*Data supplied*:

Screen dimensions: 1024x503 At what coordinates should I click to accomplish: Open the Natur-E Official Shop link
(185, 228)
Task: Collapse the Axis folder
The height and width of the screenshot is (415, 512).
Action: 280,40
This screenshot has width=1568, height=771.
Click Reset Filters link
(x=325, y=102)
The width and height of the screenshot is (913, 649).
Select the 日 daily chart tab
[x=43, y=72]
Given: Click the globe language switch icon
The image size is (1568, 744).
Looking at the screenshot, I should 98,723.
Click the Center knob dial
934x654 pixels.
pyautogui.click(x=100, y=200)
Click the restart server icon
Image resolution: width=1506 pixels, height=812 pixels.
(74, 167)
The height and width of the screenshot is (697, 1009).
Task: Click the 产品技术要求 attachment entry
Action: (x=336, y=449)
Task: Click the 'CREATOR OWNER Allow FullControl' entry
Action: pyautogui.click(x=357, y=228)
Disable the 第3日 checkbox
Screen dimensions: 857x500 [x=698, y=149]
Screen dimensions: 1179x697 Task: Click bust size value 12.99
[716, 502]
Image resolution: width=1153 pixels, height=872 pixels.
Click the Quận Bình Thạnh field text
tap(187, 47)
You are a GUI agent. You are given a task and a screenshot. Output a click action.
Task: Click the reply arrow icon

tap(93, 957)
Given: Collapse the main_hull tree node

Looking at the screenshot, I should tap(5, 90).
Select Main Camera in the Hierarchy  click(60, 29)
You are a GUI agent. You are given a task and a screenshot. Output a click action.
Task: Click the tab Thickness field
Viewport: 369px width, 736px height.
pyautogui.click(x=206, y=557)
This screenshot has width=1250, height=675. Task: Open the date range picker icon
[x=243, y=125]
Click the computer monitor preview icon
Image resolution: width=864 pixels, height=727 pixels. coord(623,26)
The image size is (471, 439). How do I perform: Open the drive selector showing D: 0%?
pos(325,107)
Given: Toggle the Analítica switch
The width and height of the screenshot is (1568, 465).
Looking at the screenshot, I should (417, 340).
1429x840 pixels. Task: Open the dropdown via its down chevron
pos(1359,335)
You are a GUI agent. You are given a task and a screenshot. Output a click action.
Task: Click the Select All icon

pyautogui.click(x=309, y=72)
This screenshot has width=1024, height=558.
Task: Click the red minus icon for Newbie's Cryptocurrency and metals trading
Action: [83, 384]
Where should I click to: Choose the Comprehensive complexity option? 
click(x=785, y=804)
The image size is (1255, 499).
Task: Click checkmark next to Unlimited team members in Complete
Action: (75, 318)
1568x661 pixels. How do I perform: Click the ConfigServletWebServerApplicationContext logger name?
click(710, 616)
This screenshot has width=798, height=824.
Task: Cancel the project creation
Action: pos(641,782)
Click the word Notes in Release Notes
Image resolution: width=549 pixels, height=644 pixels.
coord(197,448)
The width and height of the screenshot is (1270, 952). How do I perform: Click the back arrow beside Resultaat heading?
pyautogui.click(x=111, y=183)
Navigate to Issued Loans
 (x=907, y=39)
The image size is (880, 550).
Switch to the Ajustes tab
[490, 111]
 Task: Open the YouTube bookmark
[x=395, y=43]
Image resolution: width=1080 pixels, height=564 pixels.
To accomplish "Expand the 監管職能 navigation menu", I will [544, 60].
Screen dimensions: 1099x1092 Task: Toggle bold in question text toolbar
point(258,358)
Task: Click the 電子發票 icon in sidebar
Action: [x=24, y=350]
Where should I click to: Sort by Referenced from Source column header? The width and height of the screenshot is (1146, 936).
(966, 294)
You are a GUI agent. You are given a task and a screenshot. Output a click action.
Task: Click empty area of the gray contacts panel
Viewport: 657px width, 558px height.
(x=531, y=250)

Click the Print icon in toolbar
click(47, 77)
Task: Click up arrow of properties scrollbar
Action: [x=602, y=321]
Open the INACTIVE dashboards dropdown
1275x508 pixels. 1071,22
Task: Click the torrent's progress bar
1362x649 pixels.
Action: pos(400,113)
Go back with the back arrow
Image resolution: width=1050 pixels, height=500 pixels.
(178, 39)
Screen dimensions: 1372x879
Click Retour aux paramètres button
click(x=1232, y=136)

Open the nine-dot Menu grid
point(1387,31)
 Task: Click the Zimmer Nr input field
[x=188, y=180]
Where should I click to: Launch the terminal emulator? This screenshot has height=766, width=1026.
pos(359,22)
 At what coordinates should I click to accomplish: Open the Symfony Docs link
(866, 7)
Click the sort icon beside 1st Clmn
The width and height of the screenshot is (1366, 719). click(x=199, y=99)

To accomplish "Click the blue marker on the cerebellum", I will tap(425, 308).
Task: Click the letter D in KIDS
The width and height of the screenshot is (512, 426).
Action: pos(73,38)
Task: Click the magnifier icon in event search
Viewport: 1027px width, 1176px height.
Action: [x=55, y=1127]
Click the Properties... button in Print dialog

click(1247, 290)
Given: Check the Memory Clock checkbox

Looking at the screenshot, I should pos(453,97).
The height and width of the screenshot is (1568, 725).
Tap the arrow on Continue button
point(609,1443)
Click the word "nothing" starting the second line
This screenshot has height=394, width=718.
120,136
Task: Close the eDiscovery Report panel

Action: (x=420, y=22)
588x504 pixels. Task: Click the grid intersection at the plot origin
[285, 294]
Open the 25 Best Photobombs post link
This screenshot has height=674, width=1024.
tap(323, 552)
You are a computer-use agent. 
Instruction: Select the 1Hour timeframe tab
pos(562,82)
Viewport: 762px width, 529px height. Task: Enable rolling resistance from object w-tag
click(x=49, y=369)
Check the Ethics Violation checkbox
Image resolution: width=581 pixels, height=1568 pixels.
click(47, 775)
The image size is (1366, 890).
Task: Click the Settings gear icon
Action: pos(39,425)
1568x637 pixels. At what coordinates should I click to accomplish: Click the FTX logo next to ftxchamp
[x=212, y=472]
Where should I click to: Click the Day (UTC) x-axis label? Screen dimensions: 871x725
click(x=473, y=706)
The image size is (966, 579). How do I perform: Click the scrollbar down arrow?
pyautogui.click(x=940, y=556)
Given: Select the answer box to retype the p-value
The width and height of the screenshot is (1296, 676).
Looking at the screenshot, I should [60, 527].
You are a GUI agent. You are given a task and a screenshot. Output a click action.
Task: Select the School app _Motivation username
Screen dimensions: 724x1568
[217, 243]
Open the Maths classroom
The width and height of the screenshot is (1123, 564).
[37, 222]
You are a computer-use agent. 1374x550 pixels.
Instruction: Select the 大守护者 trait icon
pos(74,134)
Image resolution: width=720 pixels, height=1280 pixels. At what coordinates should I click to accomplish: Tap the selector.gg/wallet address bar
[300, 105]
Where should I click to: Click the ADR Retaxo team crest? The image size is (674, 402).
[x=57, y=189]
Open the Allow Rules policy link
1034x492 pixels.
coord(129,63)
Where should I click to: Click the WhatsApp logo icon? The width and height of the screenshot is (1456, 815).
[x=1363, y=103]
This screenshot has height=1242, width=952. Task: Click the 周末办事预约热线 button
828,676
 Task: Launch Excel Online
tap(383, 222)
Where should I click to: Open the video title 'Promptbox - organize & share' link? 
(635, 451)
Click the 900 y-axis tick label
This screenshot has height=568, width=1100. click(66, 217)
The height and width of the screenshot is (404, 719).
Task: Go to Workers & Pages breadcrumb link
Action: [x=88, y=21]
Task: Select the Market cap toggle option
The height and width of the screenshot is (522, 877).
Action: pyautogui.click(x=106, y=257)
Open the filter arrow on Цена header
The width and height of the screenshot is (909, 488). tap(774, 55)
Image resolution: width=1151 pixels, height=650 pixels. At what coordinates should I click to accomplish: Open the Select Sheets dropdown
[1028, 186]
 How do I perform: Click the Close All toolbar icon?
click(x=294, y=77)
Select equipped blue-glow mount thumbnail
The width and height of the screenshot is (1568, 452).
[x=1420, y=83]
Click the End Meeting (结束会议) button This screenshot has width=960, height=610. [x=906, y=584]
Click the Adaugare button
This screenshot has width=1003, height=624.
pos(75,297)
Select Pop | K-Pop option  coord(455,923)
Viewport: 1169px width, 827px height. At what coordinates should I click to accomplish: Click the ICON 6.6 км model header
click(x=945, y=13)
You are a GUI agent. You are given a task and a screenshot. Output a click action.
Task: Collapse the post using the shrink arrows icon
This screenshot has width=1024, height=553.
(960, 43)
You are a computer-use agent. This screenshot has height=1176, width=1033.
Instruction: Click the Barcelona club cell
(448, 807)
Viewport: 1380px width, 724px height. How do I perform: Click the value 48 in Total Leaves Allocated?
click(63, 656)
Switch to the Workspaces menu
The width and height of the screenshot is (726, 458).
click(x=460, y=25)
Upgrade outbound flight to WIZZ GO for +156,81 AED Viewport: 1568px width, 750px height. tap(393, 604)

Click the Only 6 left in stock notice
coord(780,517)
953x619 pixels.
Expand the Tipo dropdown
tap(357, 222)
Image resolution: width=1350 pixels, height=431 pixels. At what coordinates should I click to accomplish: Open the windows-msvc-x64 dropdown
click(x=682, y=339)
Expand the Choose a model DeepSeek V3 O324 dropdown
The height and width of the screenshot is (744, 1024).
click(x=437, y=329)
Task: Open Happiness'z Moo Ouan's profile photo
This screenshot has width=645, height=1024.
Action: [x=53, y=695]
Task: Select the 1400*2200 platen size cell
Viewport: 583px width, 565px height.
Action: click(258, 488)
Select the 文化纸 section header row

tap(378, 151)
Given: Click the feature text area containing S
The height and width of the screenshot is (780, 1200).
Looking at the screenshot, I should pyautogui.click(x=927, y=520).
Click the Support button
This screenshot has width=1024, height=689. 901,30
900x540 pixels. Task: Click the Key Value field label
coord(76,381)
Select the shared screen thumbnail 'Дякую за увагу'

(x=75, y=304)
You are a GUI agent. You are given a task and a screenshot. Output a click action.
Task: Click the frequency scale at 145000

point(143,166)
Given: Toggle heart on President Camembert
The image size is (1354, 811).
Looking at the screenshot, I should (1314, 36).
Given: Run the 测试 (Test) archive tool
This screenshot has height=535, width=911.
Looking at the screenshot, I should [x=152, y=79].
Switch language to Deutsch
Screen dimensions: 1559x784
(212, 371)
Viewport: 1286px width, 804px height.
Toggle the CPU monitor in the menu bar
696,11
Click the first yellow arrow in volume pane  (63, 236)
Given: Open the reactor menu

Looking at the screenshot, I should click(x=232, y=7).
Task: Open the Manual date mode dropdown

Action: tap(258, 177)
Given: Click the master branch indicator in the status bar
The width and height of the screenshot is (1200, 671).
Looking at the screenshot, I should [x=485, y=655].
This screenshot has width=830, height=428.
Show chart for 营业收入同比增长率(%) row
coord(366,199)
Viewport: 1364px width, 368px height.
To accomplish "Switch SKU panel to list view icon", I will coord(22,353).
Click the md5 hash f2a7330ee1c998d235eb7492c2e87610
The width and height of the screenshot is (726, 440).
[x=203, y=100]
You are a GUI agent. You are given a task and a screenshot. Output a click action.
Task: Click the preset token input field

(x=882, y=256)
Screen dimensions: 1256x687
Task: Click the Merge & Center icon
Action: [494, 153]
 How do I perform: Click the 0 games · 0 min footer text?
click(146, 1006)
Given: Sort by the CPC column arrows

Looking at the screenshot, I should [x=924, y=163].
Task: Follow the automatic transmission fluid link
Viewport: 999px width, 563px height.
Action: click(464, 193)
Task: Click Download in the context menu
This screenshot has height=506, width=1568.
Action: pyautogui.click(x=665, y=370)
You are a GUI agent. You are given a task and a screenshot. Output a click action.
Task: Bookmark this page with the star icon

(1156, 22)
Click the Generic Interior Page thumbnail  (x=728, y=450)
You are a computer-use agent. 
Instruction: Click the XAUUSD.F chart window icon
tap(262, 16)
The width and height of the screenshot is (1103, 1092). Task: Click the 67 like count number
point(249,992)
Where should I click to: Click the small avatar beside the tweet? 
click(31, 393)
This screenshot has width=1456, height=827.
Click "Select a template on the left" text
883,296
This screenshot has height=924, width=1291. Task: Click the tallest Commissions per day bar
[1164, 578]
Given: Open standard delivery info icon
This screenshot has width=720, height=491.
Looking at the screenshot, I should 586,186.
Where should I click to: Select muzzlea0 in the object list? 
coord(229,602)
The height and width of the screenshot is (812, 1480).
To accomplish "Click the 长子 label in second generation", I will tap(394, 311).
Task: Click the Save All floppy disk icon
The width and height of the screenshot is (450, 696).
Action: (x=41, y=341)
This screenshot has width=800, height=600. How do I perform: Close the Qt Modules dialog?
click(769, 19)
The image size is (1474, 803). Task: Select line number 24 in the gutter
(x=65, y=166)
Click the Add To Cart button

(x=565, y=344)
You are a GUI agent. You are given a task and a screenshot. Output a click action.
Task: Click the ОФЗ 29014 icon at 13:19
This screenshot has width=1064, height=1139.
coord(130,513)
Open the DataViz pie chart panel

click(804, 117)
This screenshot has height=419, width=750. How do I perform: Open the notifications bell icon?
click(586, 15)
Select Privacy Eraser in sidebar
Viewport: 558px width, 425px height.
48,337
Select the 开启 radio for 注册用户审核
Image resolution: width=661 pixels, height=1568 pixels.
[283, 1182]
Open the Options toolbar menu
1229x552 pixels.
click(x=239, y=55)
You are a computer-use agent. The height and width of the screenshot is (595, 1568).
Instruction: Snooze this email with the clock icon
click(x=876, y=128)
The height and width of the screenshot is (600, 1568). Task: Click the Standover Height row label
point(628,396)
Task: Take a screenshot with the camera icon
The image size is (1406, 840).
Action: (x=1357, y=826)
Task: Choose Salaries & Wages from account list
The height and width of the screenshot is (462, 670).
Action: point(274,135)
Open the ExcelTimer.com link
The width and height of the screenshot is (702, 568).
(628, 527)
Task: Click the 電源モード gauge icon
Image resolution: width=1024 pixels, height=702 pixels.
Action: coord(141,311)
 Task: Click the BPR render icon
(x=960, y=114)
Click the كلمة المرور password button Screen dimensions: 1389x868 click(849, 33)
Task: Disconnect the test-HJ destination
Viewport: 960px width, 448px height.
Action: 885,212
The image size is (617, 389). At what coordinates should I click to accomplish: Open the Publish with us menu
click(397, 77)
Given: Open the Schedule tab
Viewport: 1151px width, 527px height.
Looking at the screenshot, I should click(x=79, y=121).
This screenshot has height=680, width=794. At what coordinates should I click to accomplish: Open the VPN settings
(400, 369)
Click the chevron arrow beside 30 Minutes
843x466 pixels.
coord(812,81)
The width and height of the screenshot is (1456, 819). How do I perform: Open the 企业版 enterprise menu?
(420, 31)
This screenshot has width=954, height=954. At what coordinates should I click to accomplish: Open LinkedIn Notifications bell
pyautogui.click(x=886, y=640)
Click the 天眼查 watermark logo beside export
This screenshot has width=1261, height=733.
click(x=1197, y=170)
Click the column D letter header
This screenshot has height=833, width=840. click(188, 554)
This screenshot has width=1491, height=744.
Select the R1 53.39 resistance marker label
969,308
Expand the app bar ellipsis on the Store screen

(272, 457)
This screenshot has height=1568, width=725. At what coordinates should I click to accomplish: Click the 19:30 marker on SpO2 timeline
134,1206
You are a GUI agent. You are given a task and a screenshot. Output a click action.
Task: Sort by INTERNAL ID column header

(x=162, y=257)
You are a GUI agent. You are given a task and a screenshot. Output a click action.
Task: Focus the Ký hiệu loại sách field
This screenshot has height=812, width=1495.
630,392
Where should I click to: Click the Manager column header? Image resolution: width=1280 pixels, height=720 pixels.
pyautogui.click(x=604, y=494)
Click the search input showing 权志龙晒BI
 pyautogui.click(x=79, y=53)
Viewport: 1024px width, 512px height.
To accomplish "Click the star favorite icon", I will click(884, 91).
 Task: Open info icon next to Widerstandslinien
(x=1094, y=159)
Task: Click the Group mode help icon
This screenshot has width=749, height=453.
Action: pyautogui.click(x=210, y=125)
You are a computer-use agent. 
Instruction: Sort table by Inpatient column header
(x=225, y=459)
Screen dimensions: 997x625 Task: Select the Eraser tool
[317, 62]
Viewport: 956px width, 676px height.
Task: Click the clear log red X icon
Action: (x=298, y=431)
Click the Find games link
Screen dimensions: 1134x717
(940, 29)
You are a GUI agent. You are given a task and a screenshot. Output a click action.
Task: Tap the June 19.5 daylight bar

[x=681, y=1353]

*Task description*: Retype word for word everything in the listing above from the line that holds "Given: Toggle heart on President Camembert" down to the line that holds "This screenshot has width=830, height=428.". Keep both end lines and leave out the rest.

*Response box*:
Given: Toggle heart on President Camembert
The image size is (1354, 811).
Looking at the screenshot, I should (1314, 36).
Given: Run the 测试 (Test) archive tool
This screenshot has height=535, width=911.
Looking at the screenshot, I should [x=152, y=79].
Switch language to Deutsch
Screen dimensions: 1559x784
(212, 371)
Viewport: 1286px width, 804px height.
Toggle the CPU monitor in the menu bar
696,11
Click the first yellow arrow in volume pane  (63, 236)
Given: Open the reactor menu

Looking at the screenshot, I should click(x=232, y=7).
Task: Open the Manual date mode dropdown

Action: tap(258, 177)
Given: Click the master branch indicator in the status bar
The width and height of the screenshot is (1200, 671).
Looking at the screenshot, I should [x=485, y=655].
This screenshot has width=830, height=428.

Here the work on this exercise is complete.